Educational video describing causes and treatment of nonunion fractures.
In nonunion, the healing process of the fracture stops. Failure of fixation of the fracture indicates a nonunion.
Nonunion may be caused by excessive motion of the bony ends and incomplete healing of the fracture. We need stability of the fracture.
Fractures at risk for nonunion:
•Scaphoid
•Proximal femur/ femoral neck fracture
•Fifth metatarsal / Jones fracture
•Open fracture
•The tibia is the common bone to develop nonunion.
Types of nonunions
Hypertrophic “elephant foot”
•Vascular with abundant callus
•Result from inadequate immobilization or fixation.
Oligotrophic
•Vascular with no callus formation
•Not hypertrophic, but are vascular usually occurring after major displacement of a fracture.
Atrophic
•Avascular no blood supply.
•The ends of the fragments have become osteoporotic and atrophic.
•This type requires bone graft in addition to stabilization of the fracture.
Common causes that may lead to nonunion:
•Smoking
•Diabetes
•Obesity
•Osteoporosis
•Unstable fixation
•Infection
•Open fracture (most common)
•Severe displacement of the fracture (most common)
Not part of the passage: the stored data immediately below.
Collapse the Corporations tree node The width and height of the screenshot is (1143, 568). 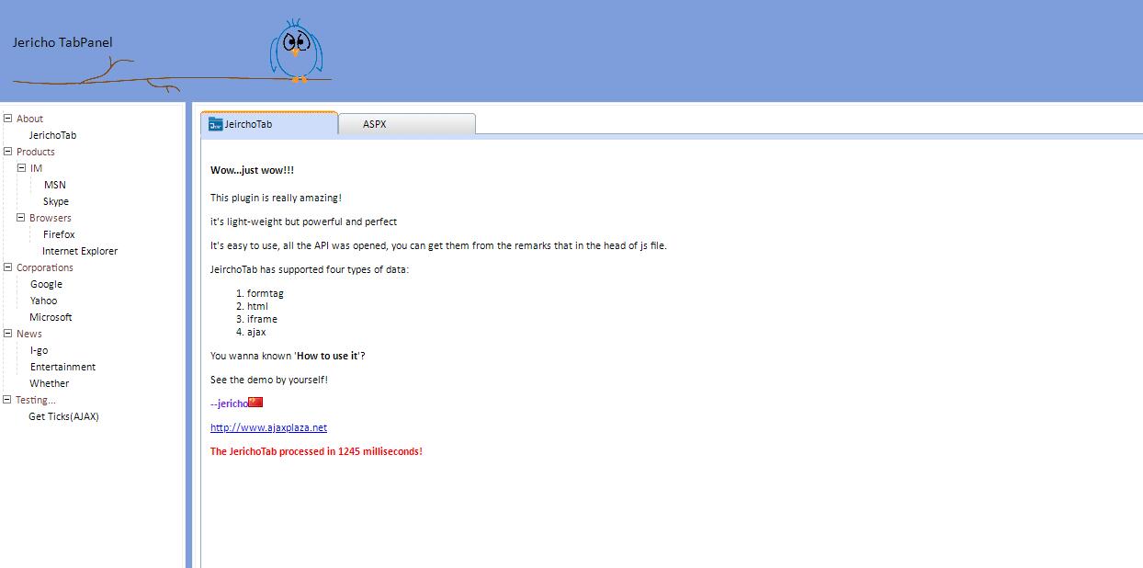tap(8, 267)
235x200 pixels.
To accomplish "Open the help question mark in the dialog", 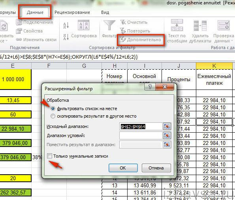I will [x=150, y=87].
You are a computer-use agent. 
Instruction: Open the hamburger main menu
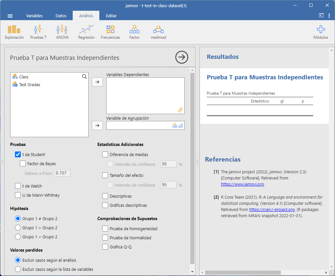(10, 16)
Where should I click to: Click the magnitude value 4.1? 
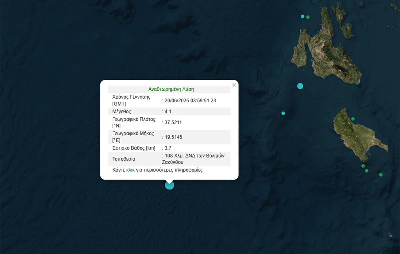click(169, 111)
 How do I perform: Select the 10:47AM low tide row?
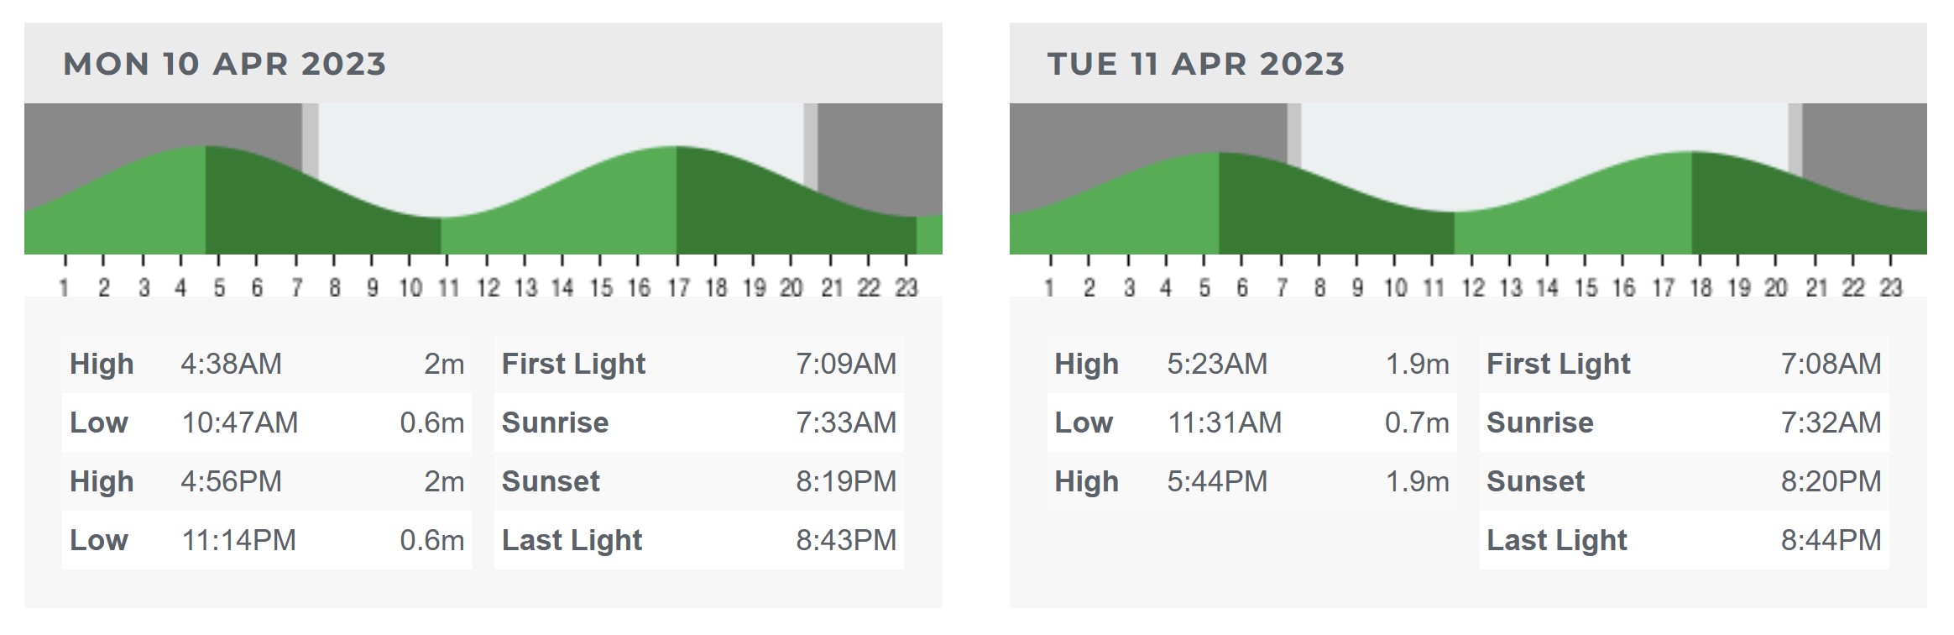[x=267, y=422]
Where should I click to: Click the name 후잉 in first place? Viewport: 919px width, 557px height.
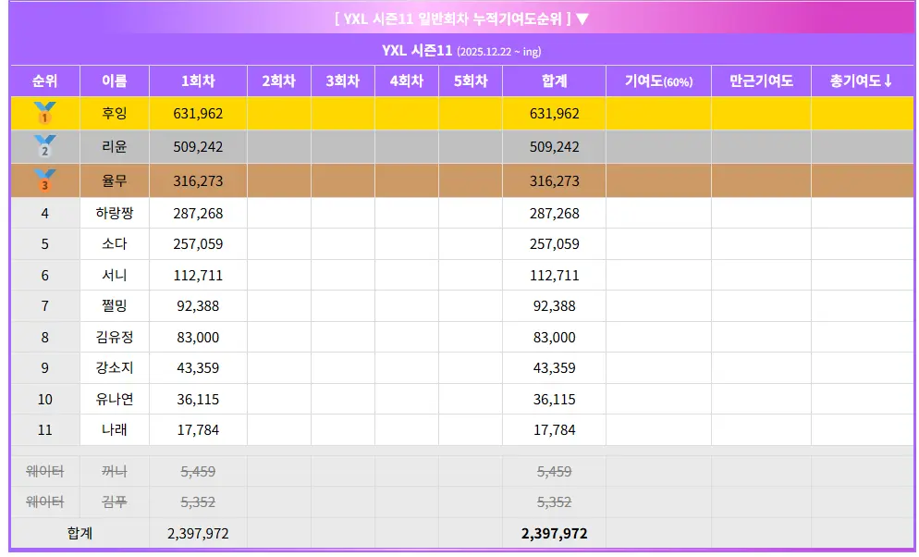tap(115, 114)
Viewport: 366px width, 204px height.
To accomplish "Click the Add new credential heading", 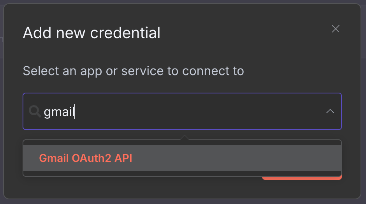I will (92, 33).
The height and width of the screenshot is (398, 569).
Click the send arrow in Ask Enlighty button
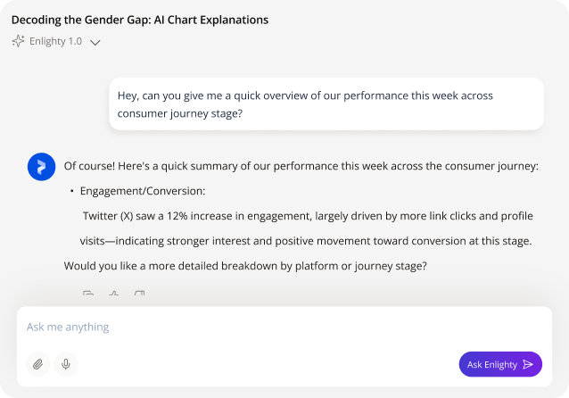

•Cigarette smoking significantly reduces bone healing rate. Pseudoarthrosis is five times more common in smokers.
Treatment of nonunion
•Conservative treatment may be helpful yet controversial
•Bracing
•Electrical stimulation
•Most nonunions require surgical treatment
•If the ends of the bone appear avascular, then bone grafting may be necessity.
•The goal of surgical treatment is
1Restore vascularity of the bone
2Provide stability of the fracture with a plate or a rod
3Create a healing response by using a bone graft or a bone graft substitute when needed.
•The ideal treatment for humeral shaft nonunion is a plate and bone graft.